▶ What you should do
Please repeat the message about reducing Symbol::_refcount from "On 03/26/2013 09:24" up to and including "new webrev version.", changing each "webrev" to "code review".

▶ Passage shown

RFR (S) JDK-8009575 - Reduce Symbol::_refcount from 4 bytes to 2 bytes

Tue Mar 26 22:05:51 PDT 2013

On 03/26/2013 09:24 PM, David Holmes wrote:
> Hi Ioi,
>
> First your frames view in the webrev continues to be broken (missing 
> file) :(
>
I am not sure what's wrong. I'll try to update to a new webrev version. 
I always use "sdiffs" so I wasn't too bothered by it :-)

> On 27/03/2013 7:03 AM, Ioi Lam wrote:
>> Please review:
>>
>> http://cr.openjdk.java.net/~iklam/8009575/symbol_refcount_001/
>> <http://cr.openjdk.java.net/%7Eiklam/8009575/symbol_refcount_001/>
>
> Looking at generateJvmOffsets.cpp:
>
> I don't understand this part of the code so can't comment.
>
> Looking at vmStructs.cpp:
>
> I don't see any SA changes so I assume these values never actually get 
> accessed ?? How do you verify this part of the change?
>
The SA .java code does not expose the _refcount field. So the only 
change visible to SA is the offset of _length has changed (but size of 
_length remains 2 bytes). I will try to do some SA sanity tests, but it 
will probably work (famous last words).

▶ Entries provided
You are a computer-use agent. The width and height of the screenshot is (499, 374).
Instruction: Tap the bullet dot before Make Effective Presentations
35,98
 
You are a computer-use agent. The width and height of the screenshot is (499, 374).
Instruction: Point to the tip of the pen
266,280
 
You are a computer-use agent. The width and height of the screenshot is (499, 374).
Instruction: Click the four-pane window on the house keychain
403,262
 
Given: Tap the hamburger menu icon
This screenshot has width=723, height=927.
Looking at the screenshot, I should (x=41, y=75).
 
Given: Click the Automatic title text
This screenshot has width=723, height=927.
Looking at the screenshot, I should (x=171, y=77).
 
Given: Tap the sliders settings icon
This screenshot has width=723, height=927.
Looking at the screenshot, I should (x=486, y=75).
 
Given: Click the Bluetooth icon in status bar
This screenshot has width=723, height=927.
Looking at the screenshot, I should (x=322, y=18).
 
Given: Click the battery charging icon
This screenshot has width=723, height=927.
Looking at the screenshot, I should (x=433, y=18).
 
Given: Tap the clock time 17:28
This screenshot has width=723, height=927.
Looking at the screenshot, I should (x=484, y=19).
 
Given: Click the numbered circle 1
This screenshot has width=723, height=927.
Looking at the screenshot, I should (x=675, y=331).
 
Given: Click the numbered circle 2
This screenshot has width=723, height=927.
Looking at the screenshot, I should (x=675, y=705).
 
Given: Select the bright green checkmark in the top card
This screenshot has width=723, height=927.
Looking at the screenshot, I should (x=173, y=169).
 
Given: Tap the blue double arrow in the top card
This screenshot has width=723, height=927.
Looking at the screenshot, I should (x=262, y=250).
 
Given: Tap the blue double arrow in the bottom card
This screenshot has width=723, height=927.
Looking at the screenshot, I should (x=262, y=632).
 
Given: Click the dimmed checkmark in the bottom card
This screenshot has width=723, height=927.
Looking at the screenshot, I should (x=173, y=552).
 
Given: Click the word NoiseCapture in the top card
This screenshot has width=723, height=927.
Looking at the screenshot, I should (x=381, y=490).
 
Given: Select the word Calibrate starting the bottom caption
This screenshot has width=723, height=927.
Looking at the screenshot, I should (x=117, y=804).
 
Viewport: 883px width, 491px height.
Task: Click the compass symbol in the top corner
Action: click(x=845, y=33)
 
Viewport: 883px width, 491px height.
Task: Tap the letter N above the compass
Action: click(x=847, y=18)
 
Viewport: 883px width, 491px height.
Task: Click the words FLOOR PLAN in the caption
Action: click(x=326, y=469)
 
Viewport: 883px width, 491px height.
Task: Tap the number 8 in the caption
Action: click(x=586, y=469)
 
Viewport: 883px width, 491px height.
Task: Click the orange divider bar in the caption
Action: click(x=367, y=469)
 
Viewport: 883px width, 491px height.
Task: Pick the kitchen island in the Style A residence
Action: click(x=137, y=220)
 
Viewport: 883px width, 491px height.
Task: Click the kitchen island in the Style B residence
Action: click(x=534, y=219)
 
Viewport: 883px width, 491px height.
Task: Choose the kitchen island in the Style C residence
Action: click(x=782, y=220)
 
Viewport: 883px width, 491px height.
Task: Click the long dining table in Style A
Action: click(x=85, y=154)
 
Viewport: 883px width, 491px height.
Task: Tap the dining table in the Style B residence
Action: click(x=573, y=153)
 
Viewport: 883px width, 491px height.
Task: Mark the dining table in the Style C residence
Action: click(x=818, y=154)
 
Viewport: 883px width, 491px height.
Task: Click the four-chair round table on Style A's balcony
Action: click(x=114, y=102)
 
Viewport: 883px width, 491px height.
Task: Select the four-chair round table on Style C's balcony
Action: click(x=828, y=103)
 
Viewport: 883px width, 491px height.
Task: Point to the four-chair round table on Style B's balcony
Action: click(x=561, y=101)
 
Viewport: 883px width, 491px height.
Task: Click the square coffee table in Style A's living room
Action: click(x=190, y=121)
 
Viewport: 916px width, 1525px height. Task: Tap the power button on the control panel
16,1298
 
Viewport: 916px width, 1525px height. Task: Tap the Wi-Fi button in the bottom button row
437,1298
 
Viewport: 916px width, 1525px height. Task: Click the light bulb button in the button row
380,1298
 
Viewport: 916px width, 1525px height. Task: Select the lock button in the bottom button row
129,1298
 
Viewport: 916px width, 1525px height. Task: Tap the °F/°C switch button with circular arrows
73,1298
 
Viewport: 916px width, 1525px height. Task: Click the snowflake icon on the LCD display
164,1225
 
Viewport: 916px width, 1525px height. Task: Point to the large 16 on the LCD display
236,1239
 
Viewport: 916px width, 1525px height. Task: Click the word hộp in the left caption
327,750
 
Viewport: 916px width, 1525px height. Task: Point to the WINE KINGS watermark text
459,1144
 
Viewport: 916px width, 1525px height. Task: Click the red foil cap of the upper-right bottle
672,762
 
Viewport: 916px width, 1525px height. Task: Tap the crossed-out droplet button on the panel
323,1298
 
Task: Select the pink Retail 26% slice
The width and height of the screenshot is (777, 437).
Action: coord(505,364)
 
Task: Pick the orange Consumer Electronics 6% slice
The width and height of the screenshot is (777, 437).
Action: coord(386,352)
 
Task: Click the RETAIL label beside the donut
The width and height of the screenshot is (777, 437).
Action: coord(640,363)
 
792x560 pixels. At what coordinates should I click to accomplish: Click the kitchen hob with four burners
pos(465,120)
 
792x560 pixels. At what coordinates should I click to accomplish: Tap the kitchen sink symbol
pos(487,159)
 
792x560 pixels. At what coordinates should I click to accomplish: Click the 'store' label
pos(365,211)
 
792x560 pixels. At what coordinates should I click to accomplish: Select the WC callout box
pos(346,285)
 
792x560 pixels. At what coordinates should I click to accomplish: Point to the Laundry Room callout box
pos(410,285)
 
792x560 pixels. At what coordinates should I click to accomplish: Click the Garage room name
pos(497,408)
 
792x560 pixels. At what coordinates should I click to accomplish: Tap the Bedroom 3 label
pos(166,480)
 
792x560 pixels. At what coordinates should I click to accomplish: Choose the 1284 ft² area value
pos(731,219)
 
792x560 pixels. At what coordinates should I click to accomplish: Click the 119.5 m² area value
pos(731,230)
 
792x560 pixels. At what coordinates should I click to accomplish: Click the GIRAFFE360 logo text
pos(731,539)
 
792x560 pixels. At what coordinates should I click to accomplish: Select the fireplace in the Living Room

▶ Task output
On 03/26/2013 09:24 PM, David Holmes wrote:
> Hi Ioi,
>
> First your frames view in the code review continues to be broken (missing 
> file) :(
>
I am not sure what's wrong. I'll try to update to a new code review version.